Short exercise 1
Why does the court excerpt on the UAC redetermination policy conclude that the agency's reasoning is not pretextual?
Short exercise 2
List every phrase that the court excerpt on the UAC redetermination policy puts in quotation marks.
Short exercise 3
Carry on the court excerpt on the UAC redetermination policy from its final sentence.

Excerpt provided
------------------------------------------------------------

Although agencies must "examine the relevant data and articulate a satisfactory explanation for its action," there is no rule prohibiting an agency from supporting its action with several explanations so long as there is a "rational connection between the facts found and the choice made." See State Farm , 463 U.S. at 43, 103 S.Ct. 2856 (quoting Burlington Truck Lines v. United States , 371 U.S. 156, 168, 83 S.Ct. 239, 9 L.Ed.2d 207 (1962) ). Therefore, even to the extent that the reasons articulated in the Redetermination Memo do not match the primary explanation for the action offered in the "leaked internal memorandum" (i.e., responding to a surge in illegal border crossings), that at least one of the reasons provided in that memo is consistent with the justifications given in the Redetermination Memo indicates that the agency's reasoning is not pretextual.
Ultimately, though, Plaintiffs need only demonstrate that they are likely to succeed on the merits of some of their claims, and they have done so here.
B. Irreparable Harm and Balance of the Equities
Plaintiffs have also met their burden to demonstrate that the redetermination policy will cause irreparable harm if the status quo is not maintained. As previously discussed, individuals who relied on USCIS's longstanding policy of not rescinding UAC status may miss their opportunity to file for asylum all together if the one-year filing deadline from which they would have otherwise been exempt is now imposed. Similarly, under the redetermination policy, individuals who, relying on USCIS's policy of adopting earlier UAC determinations, did not file for asylum until after they had aged out of UAC status or until after they had been reunited with a parent or guardian will be forced to proceed before an adversarial system where they will be subject to cross-examination by trained government lawyers even though they believed that they would be able to proceed before an asylum officer trained in trauma-informed interviewing.

------------------------------------------------------------

Supplied material
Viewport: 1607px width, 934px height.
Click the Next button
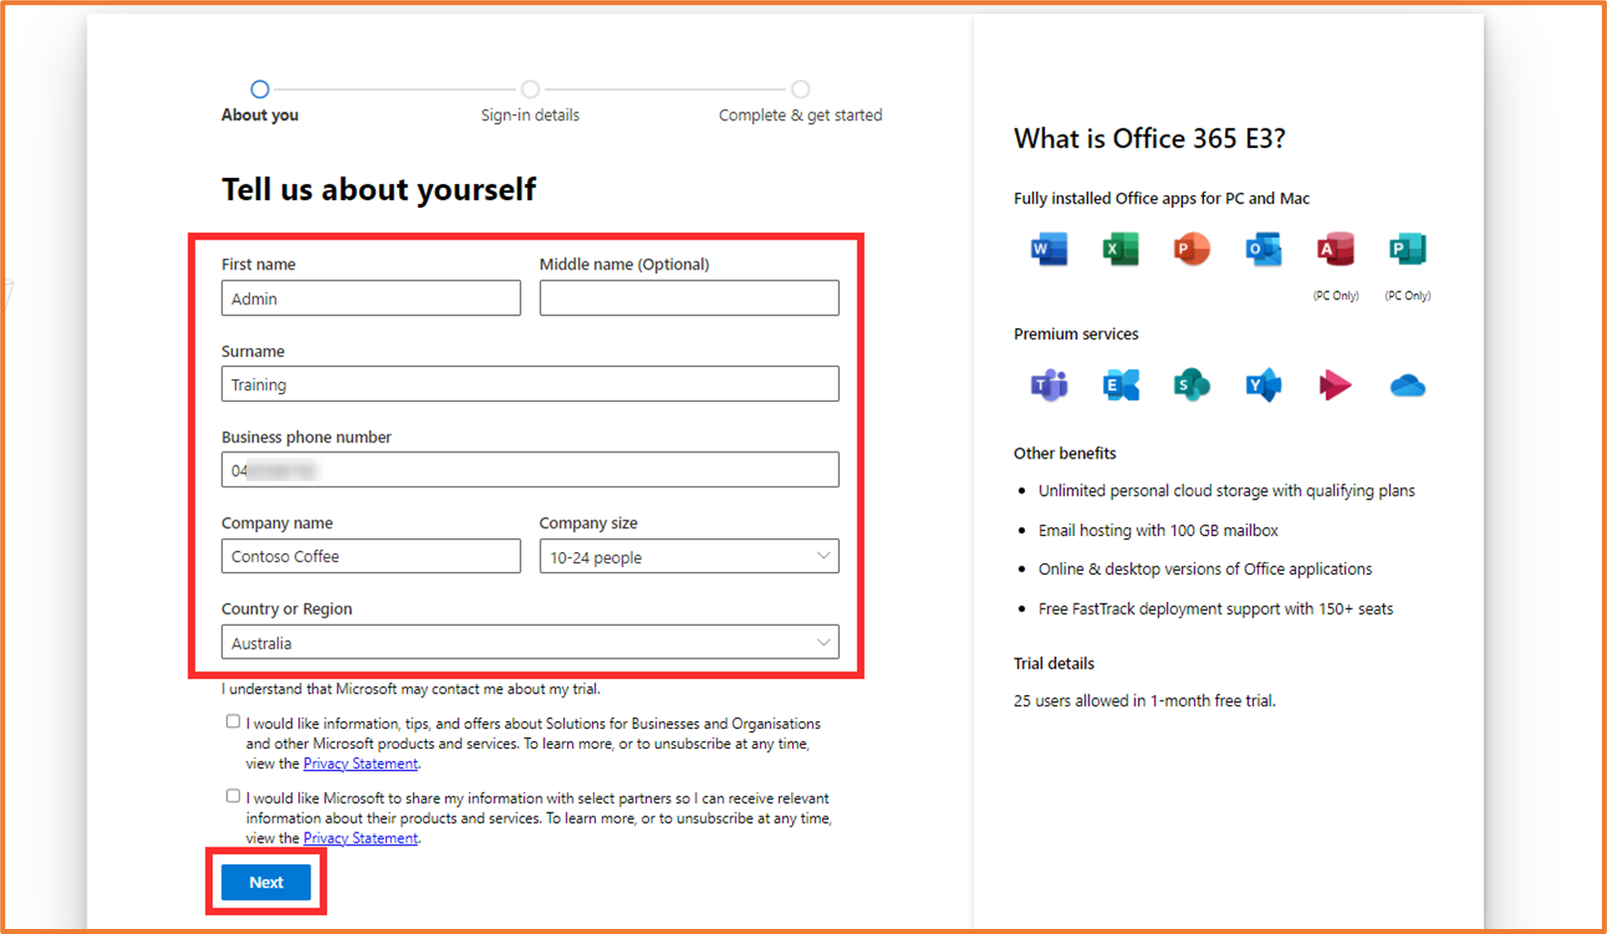point(265,881)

------------------------------------------------------------

Right answer 1
No rule bars an agency from supporting its action with several explanations, as long as there is a rational connection between the facts found and the choice made. At least one reason in the leaked internal memorandum is consistent with the justifications in the Redetermination Memo. That holds even if the memorandum's primary explanation, responding to a surge in illegal border crossings, differs from those justifications.

Right answer 2
- "examine the relevant data and articulate a satisfactory explanation for its action"
- "rational connection between the facts found and the choice made"
- "leaked internal memorandum"

Right answer 3
Finally, analysis of the last two factors—the balance of the equities and the public interest—merge here because the Government is a party, and they favor maintaining the status quo. Defendants have conceded that Plaintiffs are likely to succeed on the merits of their constitutional claims and "upholding the Constitution undeniably promotes the public interest." Int'l Refugee Assistance Project v. Trump , 857 F.3d 554, 604 (4th Cir. 2017). Defendants' argument that a more fully developed record will show that prioritizing consistency between jurisdictional determinations by USCIS officers and immigration judges will benefit UACs does not change the Court's conclusion that on the existing record the balance of equities tips in Plaintiffs' favor. There is no evidence in the existing record that either Defendants or children applying for asylum will be harmed by pressing pause on enforcing the redetermination policy, but Plaintiffs have shown that the new policy will cause them harm. Thus, at this time, the balance of the harms favors temporary injunctive relief.
IV. CONCLUSION
For the foregoing reasons, Plaintiffs' Motion for a Temporary Restraining Order will be granted. A separate Order shall issue.